=== What is needed ===
Would you go through the records below and copy each line with the string "axis"?

=== Extracted data ===

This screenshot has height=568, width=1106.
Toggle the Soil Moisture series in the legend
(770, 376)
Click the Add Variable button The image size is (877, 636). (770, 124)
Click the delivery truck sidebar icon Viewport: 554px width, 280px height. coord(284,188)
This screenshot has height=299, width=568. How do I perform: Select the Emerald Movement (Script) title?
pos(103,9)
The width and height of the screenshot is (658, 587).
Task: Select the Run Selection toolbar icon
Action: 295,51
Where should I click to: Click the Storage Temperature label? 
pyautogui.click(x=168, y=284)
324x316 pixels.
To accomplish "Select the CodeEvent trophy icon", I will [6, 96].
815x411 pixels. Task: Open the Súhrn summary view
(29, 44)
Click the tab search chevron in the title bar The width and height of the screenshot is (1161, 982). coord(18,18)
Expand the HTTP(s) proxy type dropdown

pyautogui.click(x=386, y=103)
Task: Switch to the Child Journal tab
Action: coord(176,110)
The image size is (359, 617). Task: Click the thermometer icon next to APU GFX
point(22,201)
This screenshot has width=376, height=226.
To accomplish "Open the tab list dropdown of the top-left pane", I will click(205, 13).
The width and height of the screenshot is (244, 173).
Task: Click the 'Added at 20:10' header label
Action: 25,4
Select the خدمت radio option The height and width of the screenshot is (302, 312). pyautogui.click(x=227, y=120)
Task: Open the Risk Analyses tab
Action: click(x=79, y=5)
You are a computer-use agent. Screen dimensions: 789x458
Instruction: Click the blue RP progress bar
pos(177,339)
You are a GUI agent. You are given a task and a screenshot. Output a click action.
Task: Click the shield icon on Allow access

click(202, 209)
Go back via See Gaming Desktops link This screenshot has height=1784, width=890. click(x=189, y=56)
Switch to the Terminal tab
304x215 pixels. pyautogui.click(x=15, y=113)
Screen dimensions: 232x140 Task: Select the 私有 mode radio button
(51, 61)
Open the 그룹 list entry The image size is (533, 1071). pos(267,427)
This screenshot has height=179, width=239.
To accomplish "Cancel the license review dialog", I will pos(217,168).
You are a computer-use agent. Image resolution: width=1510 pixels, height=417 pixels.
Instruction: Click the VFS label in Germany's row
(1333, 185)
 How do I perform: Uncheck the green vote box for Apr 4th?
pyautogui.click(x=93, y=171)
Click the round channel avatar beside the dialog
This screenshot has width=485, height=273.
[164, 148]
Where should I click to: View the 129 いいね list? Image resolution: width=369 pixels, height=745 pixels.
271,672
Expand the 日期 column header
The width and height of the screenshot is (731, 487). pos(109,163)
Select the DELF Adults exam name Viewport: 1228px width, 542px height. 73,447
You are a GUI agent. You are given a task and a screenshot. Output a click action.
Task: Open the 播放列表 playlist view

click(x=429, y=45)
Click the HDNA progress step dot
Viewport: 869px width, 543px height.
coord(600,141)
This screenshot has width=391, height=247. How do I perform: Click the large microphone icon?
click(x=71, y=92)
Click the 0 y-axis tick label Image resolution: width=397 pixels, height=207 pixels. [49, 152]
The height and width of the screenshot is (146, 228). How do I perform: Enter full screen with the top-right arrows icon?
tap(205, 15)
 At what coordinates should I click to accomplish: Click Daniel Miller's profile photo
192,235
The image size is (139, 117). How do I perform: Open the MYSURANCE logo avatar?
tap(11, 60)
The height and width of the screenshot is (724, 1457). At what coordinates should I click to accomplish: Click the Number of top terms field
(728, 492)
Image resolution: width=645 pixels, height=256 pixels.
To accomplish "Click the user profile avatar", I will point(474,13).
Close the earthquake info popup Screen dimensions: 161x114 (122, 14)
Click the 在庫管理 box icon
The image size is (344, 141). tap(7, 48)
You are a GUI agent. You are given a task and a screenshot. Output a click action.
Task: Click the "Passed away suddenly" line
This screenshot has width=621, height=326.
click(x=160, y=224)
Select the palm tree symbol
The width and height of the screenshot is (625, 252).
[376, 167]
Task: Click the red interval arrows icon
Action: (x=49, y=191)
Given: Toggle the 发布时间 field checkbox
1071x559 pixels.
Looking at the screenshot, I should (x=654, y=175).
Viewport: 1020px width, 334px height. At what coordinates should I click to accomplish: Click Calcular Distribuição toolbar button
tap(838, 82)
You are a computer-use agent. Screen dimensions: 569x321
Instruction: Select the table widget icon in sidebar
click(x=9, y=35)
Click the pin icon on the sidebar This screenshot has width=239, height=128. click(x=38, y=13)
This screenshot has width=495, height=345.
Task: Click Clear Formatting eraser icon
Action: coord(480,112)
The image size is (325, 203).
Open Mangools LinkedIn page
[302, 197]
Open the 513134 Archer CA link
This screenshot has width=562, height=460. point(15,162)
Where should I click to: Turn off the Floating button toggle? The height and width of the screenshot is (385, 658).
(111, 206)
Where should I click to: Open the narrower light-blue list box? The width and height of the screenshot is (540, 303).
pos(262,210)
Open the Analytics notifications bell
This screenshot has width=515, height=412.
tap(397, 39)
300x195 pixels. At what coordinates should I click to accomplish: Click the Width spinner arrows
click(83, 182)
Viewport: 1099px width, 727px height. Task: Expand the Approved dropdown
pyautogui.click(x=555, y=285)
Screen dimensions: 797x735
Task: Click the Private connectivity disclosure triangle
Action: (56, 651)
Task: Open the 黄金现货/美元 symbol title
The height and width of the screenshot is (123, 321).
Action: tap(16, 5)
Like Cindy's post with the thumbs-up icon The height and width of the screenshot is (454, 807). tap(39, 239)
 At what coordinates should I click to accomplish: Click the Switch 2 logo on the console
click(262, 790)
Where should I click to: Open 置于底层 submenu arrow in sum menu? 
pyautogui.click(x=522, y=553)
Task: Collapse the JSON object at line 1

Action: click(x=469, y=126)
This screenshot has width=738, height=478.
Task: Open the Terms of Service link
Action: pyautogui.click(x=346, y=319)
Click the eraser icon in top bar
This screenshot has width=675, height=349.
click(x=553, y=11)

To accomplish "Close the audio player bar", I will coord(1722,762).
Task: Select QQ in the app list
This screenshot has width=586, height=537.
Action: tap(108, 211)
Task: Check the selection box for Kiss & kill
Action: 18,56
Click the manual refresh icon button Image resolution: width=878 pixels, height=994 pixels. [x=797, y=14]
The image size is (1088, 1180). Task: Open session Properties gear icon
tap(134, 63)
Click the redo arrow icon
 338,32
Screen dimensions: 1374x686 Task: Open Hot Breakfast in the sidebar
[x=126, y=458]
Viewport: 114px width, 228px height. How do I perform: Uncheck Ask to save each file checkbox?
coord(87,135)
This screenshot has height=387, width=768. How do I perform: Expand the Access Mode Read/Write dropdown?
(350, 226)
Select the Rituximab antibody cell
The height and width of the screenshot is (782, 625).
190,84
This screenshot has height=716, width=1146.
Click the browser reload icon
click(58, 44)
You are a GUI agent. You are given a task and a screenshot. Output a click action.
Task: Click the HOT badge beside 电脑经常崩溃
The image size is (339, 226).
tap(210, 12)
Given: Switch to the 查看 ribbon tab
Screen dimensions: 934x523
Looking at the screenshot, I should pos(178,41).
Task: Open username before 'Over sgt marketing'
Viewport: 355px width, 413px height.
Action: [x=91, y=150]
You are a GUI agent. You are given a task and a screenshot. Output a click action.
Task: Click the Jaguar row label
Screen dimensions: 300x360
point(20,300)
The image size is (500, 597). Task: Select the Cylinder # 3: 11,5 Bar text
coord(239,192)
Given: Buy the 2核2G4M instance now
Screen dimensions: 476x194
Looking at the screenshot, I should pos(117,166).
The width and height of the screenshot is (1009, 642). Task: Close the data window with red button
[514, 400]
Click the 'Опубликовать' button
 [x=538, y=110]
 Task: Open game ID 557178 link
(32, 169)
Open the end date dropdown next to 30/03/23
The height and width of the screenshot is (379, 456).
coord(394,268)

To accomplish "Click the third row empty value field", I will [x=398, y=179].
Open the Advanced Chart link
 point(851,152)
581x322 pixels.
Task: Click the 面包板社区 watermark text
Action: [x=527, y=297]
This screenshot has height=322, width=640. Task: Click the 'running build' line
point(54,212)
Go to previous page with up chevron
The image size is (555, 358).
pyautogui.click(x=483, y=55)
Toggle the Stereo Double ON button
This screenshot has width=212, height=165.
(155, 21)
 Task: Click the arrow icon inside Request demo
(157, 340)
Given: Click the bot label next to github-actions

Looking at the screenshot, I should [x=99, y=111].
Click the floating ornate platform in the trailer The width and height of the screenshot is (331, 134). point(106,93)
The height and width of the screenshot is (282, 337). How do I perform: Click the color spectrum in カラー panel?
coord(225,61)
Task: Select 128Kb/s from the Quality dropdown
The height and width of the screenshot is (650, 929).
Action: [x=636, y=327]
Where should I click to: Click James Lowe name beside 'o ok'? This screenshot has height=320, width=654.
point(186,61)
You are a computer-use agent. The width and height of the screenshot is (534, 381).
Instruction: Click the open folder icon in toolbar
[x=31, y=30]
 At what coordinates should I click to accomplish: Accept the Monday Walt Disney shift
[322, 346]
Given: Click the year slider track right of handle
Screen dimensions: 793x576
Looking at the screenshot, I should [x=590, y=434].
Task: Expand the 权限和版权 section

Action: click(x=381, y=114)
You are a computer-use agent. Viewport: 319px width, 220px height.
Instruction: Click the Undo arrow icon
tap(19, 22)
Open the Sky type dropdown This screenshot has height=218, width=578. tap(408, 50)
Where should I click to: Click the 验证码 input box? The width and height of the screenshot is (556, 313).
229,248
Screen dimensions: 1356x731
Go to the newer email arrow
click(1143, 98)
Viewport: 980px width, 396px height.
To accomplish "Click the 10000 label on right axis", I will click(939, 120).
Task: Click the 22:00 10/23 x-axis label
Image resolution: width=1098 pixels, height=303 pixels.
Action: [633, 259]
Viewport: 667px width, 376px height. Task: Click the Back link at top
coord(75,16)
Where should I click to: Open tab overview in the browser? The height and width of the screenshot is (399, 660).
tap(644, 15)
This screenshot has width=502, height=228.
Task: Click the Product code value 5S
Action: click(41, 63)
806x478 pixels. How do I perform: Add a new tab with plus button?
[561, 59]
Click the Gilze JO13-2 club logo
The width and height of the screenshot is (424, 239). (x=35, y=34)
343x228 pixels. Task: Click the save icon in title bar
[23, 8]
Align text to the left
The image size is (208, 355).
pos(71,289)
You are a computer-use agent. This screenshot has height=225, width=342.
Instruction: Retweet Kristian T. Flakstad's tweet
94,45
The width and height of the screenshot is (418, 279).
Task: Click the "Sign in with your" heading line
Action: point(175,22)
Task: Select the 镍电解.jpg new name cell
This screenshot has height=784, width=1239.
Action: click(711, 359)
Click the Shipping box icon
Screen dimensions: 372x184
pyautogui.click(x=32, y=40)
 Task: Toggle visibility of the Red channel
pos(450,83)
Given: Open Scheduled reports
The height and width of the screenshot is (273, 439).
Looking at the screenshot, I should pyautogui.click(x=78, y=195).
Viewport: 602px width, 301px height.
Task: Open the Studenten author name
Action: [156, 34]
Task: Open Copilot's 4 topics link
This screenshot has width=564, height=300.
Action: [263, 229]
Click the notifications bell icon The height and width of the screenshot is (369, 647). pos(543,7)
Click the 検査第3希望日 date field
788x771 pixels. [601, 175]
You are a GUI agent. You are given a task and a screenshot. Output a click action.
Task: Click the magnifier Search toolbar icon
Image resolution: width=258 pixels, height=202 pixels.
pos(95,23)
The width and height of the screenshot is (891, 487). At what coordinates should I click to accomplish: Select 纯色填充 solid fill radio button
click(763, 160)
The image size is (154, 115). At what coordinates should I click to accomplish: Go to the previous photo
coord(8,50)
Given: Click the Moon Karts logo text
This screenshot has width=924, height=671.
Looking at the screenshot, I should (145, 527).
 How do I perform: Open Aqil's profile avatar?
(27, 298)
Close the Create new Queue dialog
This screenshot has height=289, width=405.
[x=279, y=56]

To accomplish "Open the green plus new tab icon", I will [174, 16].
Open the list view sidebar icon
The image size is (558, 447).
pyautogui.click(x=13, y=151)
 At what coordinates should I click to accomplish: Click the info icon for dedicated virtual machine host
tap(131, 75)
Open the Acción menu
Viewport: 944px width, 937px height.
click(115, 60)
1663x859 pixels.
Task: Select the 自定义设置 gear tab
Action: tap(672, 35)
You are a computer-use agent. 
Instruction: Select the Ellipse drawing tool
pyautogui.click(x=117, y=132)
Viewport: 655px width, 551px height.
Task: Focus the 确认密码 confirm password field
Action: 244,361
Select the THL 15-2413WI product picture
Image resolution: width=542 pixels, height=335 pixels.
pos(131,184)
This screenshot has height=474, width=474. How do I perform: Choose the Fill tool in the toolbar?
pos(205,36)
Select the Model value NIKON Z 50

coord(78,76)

=== Written response ===
Click the 0 y-axis tick label Image resolution: width=397 pixels, height=207 pixels. [49, 152]
To accomplish "Click the 10000 label on right axis", I will click(939, 120).
Task: Click the 22:00 10/23 x-axis label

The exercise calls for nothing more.